If you have never refinanced a mortgage after bankruptcy in New Jersey, you probably don't know much about how it works. Taking the time to learn about how the lending business works will be to your benefit. Here are three things about refinancing a New Jersey mortgage after bankruptcy that you might not know:
Lenders Will Be After You
You might be surprised when, after filing for bankruptcy, a bunch of lenders come out of the woodwork ready to give you any loan you want. You might have already heard about different lending services through phone calls, emails, or mail. Even though it might be tempting to contact one of these companies, you should find your own lender instead of going with one who came to you. During the first meeting, you should stay away from anyone who asks for your credit card number or bank account number.
You are protected by the laws of New Jersey.
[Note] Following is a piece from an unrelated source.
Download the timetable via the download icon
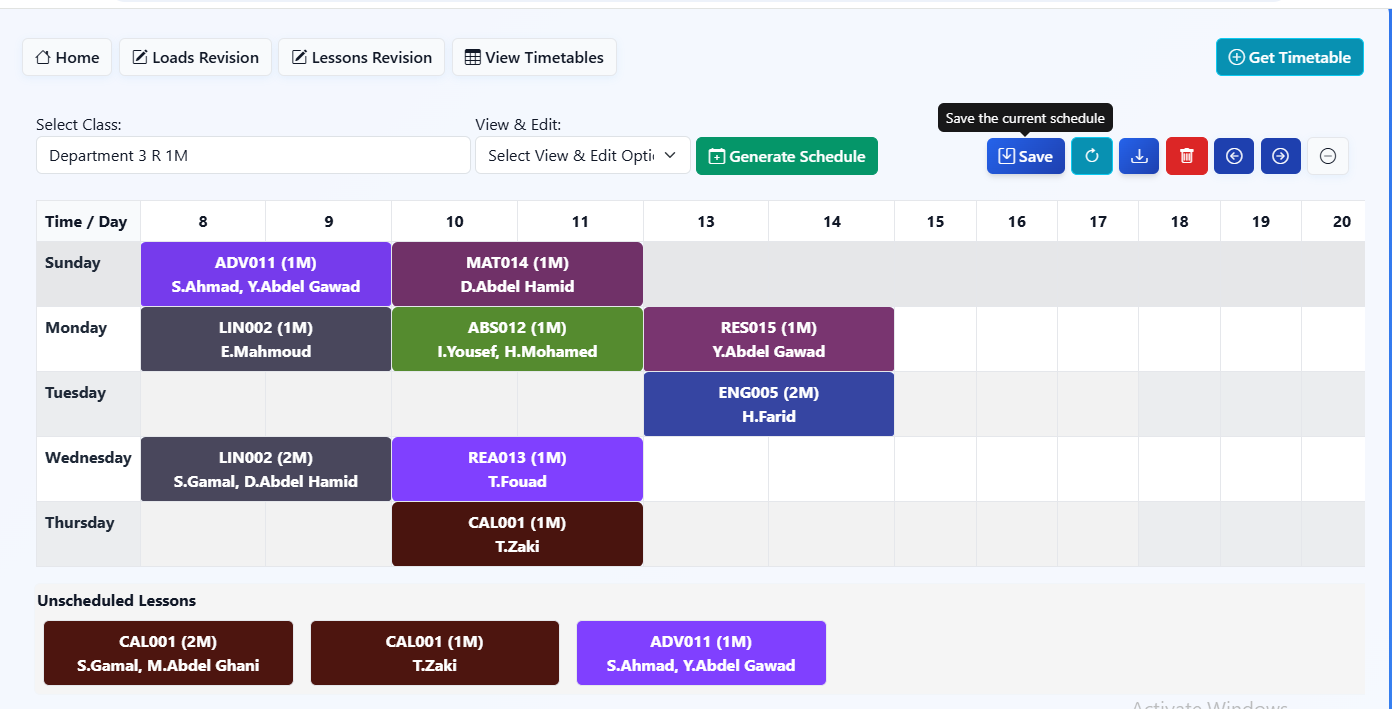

The New Jersey Home Ownership Security Act was just made by the state to protect people who want to refinance their mortgage after filing for bankruptcy. This act outlaws predatory lending, and its main goal is to protect the equity of a borrower. Even though this law is in place, people who want to refinance a New Jersey mortgage after bankruptcy should pay attention to any red flags that come up when working with a lender.
You need to know how to shop well.
Rates, fees, and loan terms vary from one place to another. This is why you must be a smart shopper when looking for a New Jersey mortgage refinance after bankruptcy. If you don't compare different loans before you take one out, you won't know if you're getting the best one.